Une personne physique est propriétaire d'un immeuble qu'elle a donné à bail à son fils pour y exercer une activité de location saisonnière et de réception. L'accès à cet immeuble se fait par un passage indivis, qui dessert également la porte d'accès au fournil d'une boulangerie-pâtisserie exploitée par une société. Cette dernière reproche aux propriétaires d'avoir installé un système de vidéo-surveillance et un projecteur orienté vers le passage commun, ce qui porterait atteinte à sa vie privée. En conséquence, la société saisit le juge des référés pour obtenir le retrait de ces dispositifs ainsi qu'une provision pour l'indemnisation du préjudice moral et de l'atteinte à sa vie privée.

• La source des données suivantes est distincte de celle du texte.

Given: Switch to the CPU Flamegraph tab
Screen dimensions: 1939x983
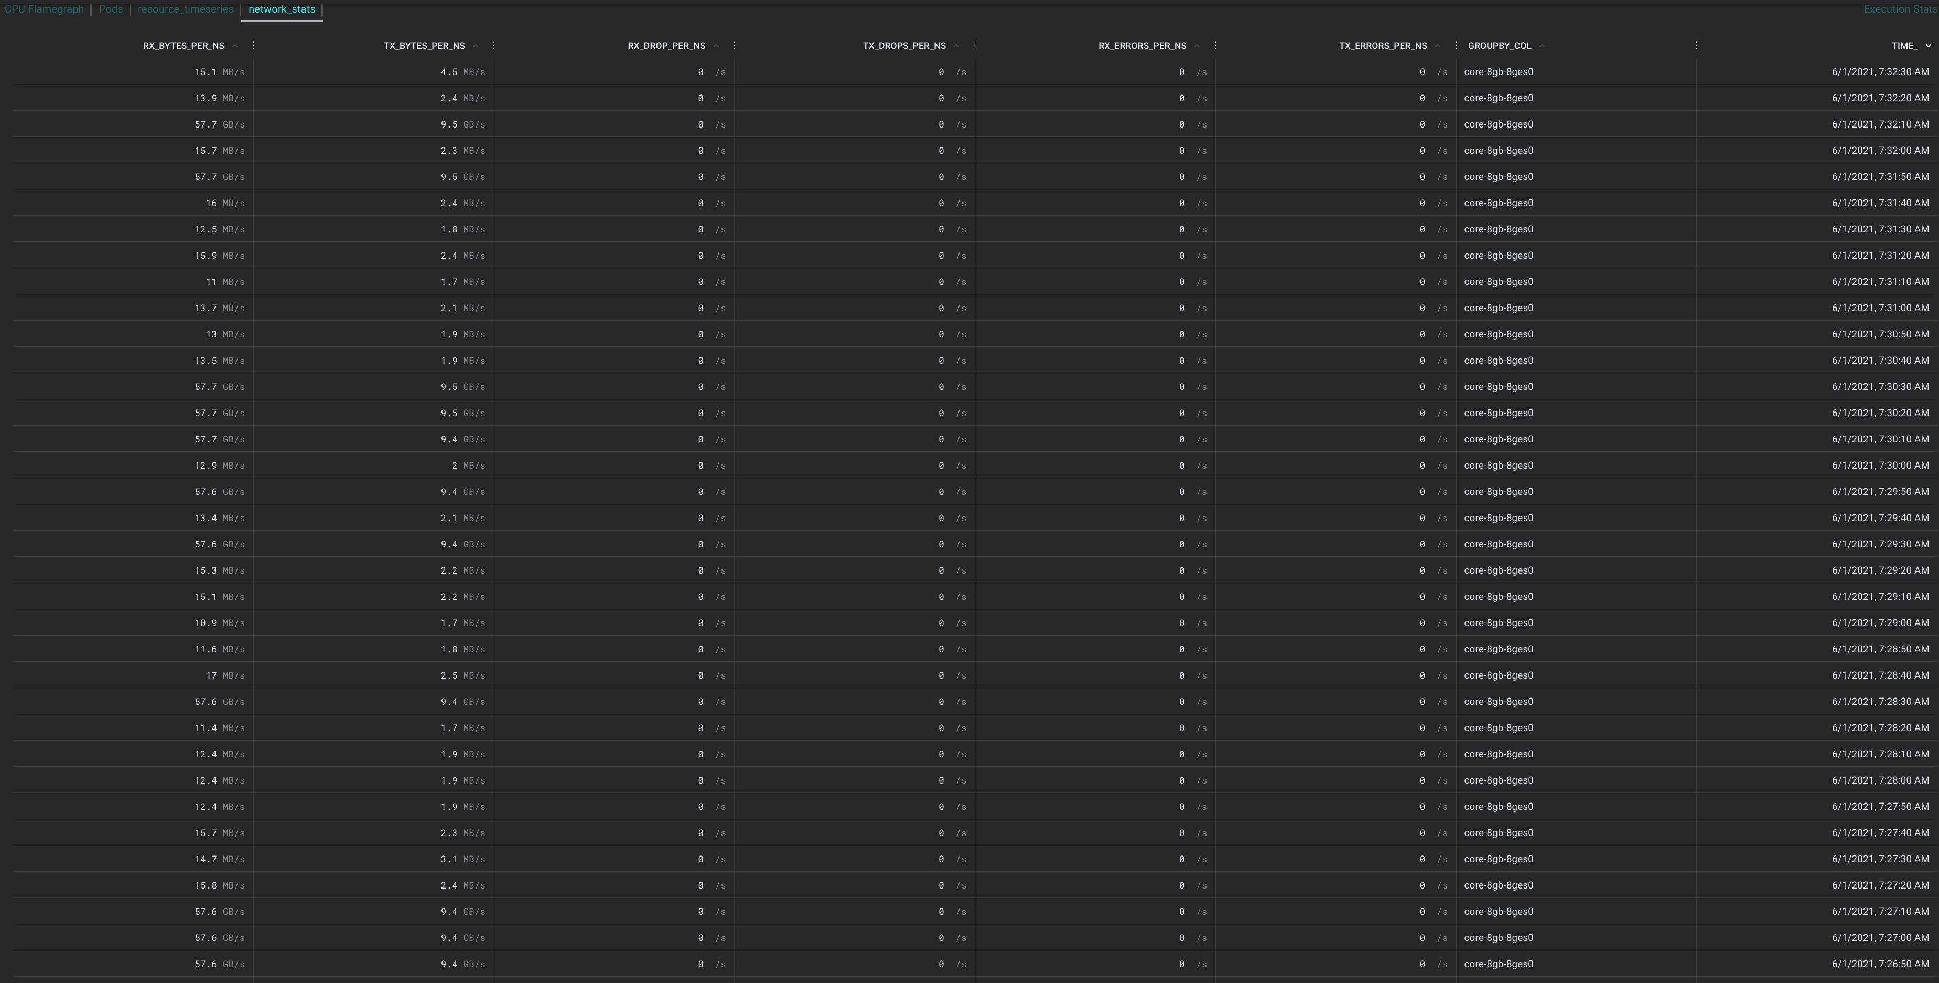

Cass., Civ. 1re, 17 mars 2016, no 15-14.072
1Faits
2Procédure
La première instance est marquée par une saisine du juge des référés par la société, qui demande le retrait du matériel de vidéo-surveillance et du projecteur, ainsi qu'une provision pour préjudice. Le juge des référés accorde partiellement cette demande en ordonnant le retrait des dispositifs litigieux. La décision est contestée en appel par les propriétaires, qui soutiennent que la société ne peut pas invoquer une atteinte à la vie privée au sens de l'article 9 du code civil, étant une personne morale. La cour d'appel confirme la décision de première instance, considérant que l'atteinte à la vie privée est avérée. Les propriétaires forment alors un pourvoi en cassation contre cet arrêt.
3Problème de droit
La société peut-elle invoquer une atteinte à la vie privée au sens de l'article 9 du code civil en tant que personne morale ?
4Solution
La Cour casse et annule l'arrêt de la cour d'appel au motif que seule une personne physique peut se prévaloir d'une atteinte à la vie privée selon les dispositions de l'article 9 du code civil. En effet, bien que les personnes morales disposent de droits relatifs à leur réputation et à leur nom, elles ne peuvent pas invoquer une atteinte à la vie privée au sens strict du texte. La cour d'appel a ainsi violé les textes en considérant que la société pouvait revendiquer un trouble manifestement illicite fondé sur une atteinte à sa vie privée. Par conséquent, la cassation entraîne également celle du chef de dispositif relatif à la condamnation des propriétaires au paiement d'une provision pour indemnisation du préjudice subi par la société.